- Born: Jakovlevna Scheider 1869
- Died: 1953 (aged 83–84)
- Occupation: Women's rights activist
- Known for: co-founder of the Bulgarian Women's Union
- Spouse: Alexander Malinov

= Julia Malinova =

Bulgarian suffragist and women's rights activist

Julia Malinova, née Jakovlevna Scheider (Юлия Малинова (Яковлевна Шнайдер)) (1869-1953), was a Bulgarian suffragist and women's rights activist. She was co-founder of the Bulgarian Women's Union, and served as its chairperson twice: in 1908-1910, and from 1912 to 1926.

==Life==
Malinova was born in 1869, a Russian Jew, educated in France and Switzerland before moving to Bulgaria upon her conversion and marriage to lawyer Alexander Malinov, later prime minister of Bulgaria.

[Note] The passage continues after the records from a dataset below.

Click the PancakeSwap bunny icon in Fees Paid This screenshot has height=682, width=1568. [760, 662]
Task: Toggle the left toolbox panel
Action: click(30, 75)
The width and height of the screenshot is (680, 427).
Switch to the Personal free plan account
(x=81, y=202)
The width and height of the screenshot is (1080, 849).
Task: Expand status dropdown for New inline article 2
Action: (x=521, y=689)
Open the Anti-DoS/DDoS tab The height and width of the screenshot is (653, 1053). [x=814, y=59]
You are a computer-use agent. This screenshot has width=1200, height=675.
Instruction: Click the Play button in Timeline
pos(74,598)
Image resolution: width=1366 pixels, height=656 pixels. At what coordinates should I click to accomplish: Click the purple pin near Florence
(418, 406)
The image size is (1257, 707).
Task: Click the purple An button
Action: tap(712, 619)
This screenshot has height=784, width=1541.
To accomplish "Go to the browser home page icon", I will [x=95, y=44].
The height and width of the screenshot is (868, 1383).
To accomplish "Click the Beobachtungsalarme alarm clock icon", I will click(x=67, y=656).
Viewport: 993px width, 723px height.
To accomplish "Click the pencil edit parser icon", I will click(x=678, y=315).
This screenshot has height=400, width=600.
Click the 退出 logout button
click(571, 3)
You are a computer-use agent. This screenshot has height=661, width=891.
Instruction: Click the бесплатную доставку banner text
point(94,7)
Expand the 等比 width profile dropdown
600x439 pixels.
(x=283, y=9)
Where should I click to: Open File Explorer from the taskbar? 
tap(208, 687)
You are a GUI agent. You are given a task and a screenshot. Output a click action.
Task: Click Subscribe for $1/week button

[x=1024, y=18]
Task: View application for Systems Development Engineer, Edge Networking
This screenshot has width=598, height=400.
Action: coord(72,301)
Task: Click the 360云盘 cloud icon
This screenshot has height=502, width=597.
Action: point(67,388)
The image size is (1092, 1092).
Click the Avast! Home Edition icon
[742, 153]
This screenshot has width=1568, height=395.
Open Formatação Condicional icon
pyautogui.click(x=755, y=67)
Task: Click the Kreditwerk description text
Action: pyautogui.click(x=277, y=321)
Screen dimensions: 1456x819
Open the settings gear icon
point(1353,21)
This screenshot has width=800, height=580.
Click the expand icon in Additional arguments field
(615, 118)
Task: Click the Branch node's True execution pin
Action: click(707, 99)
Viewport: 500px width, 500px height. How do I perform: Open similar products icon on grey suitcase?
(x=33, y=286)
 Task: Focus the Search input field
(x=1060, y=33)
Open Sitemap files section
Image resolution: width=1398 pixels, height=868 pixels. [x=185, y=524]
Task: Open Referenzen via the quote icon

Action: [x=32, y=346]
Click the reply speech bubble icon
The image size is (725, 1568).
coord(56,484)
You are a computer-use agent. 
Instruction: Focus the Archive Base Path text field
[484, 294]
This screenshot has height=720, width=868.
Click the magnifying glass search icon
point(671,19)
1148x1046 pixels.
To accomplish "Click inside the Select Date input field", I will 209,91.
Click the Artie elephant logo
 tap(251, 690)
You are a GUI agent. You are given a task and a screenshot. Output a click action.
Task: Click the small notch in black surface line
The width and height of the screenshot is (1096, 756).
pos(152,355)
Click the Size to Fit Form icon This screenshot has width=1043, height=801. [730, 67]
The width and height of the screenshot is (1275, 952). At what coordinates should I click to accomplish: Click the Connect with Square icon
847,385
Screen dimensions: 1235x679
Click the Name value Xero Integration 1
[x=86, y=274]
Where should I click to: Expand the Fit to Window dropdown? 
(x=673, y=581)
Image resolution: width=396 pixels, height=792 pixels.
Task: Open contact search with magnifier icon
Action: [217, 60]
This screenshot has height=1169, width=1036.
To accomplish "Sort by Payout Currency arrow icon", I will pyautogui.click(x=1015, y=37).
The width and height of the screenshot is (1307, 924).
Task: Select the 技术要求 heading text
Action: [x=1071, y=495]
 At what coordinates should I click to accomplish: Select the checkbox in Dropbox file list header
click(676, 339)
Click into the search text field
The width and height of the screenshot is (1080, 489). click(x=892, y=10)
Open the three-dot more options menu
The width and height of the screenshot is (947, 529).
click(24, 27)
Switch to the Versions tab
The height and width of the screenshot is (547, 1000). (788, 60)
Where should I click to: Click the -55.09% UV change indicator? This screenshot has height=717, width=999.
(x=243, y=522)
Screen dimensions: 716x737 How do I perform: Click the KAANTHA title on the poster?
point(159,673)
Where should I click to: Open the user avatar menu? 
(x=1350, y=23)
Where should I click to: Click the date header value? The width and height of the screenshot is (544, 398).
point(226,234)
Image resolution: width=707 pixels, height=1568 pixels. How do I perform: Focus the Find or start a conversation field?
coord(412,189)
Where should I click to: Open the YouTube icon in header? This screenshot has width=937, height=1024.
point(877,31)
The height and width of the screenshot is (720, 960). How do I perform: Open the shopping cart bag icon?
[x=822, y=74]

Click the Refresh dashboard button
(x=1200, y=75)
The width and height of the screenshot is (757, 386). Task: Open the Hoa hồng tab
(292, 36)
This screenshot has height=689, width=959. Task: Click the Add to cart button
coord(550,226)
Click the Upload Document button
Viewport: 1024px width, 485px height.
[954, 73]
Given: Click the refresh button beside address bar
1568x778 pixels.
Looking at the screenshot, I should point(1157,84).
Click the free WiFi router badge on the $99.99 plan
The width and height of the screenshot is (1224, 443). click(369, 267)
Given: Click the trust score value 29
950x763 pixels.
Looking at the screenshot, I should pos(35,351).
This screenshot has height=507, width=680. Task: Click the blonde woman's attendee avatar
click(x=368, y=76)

From 1899, she edited the paper Zhenski glas ("Female voice") with the teacher, socialist and writer Anna Karima, spouse of the socialist Yanko Sakazov, and in 1901, they co-founded the Bulgarian Women's Union with Karima as its first chairperson. The organization was an umbrella organization of the 27 local women's organisations that had been established in Bulgaria since 1878. It was founded as a reply to the limitations of women's education and access to university studies in the 1890s, with the goal to further women's intellectual development and participation, arranged national congresses and used Zhenski glas as its organ.

In 1908, she succeeded as chairperson, and made the Bulgarian Women's Union part of the International Council of Women. During her tenure, she secured the policy of the union as a society for all classes and political convictions, and organized wives of soldiers during the war.

In 1925, she was attacked by Bulgarian nationalist women for her foreign origin. She retired as chairperson in 1926 and was succeeded by Dimitrana Ivanova. Malinova died in 1953.